Like your son he was/is a bit of a misfit, gets into trouble, teachers find him hard work and therefore not very supportive. The more I stressed on it the more stressed he became, how much of your anxiety is he picking up on??

moid Sat 20-Nov-10 18:06:16

Also what is he good at ? Give him opportunities to thrive and build self esteeem.

MrsDinky Sat 20-Nov-10 23:04:05

I'm just starting to work on some of the things in that book with DS (yr 2) for similar reasons, he is generally liked but doesn't play too well with other children and is being picked on regularly by one boy, his school are supportive but not having much success with this boy, who pinches, kicks, pokes every time the teacher's back is turned.

I am trying to help DS cope by making himself less vulnerable, more assertive, surrounding himself with nicer children etc, however I am going to be going. back into school this week to ask what steps they are taking to help the other boy realise his behaviour is unnacceptwble., my DS is not the only one who has had problems with him.

The book is well worth a try I think.

Takver Sun 21-Nov-10 09:05:17

This sounds like a silly question, MrsDinky, but how do you work on it with him? Do you read out some of the examples/role play to him?

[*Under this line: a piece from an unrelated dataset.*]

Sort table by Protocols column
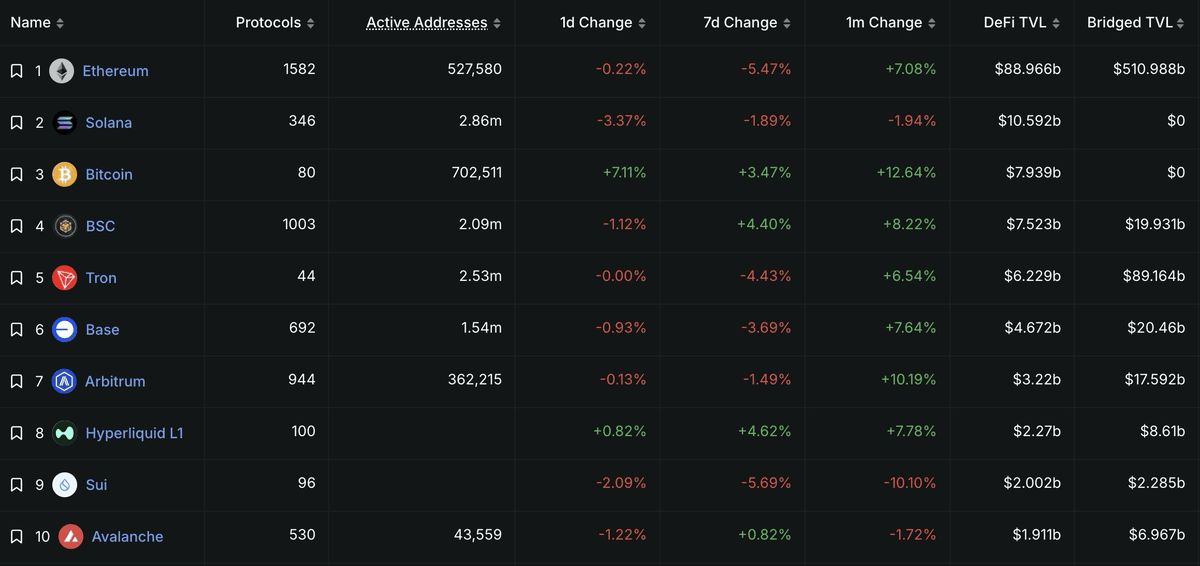 coord(275,23)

I found it a bit unnatural, IYKWIM, especially because of being a US book, so it didn't feel like it was that easy for dd to relate to.

MrsDinky Sun 21-Nov-10 10:35:44

It is a bit tricky, and I have only started with it this week, although I got the book about a year ago as I had a feeling DS was going to need help with social skills.

I've identified which type he is primarily (vulnerable/provocative) and have been reading through the examples and thinking of instances we can relate to in our own lives and explaining it this way, with a bit of role play, eg I pinch him he puts his hand out and says "Stop Pinching me, X" in a loud voice.

I think adapting it to your own examples is the best way, I am going to ask his teacher if there are things DS is doing that are provocative for example, I have seen it a bit for myself waiting in the playground in the morning, but obviously the teacher sees more.

RaisinBoys Sun 21-Nov-10 11:53:00

How horrible for him and you. Ask for the school's anti bullying policy - exclusion, kicking, punching is bullying; make an appointment with the head (or asst head with responsibility for his year group); make your points assertively (take someone with you if it helps). The school CAN do more. They have duty to do more. Primary education is about the social and emotional dvelopment of children as well as the academic. The school cannot magic up friends for your son but they can put strategies in place - buddy system, discussing bullying in circle time, structured games at playtime, etc - that help your son make friends. Incidentally, my 7 year old is not great at making friends - he has 2 lovely friends and they look out for each other. He enjoys school. Will he ever be the "cool kid" with loads of friends? Who knows? He's our cool kid! What we do know is that we give him opportunities to thrive and shine and make sure that school is as happy an experience as it can be. Children are at school for such a large part of their life that schools must act if a child is being treated in this way. Push hard, don't let them fob you off. If all else fails, then consider a move. There are other fab schools out there. GOOD LUCK!! Hope things are better for your son soon

wheelsonthebus Mon 22-Nov-10 16:34:51

I agree with wynkenblykenandnod. yr current school should help here. Moving schools won't necessarily help, but your child is clearly unhappy which is awful - and that isn't conducive to learning at all. In extremis, consider a move - but meanwhile, tell the teacher and if necessary the head, that much more pastoral care is needed in this case.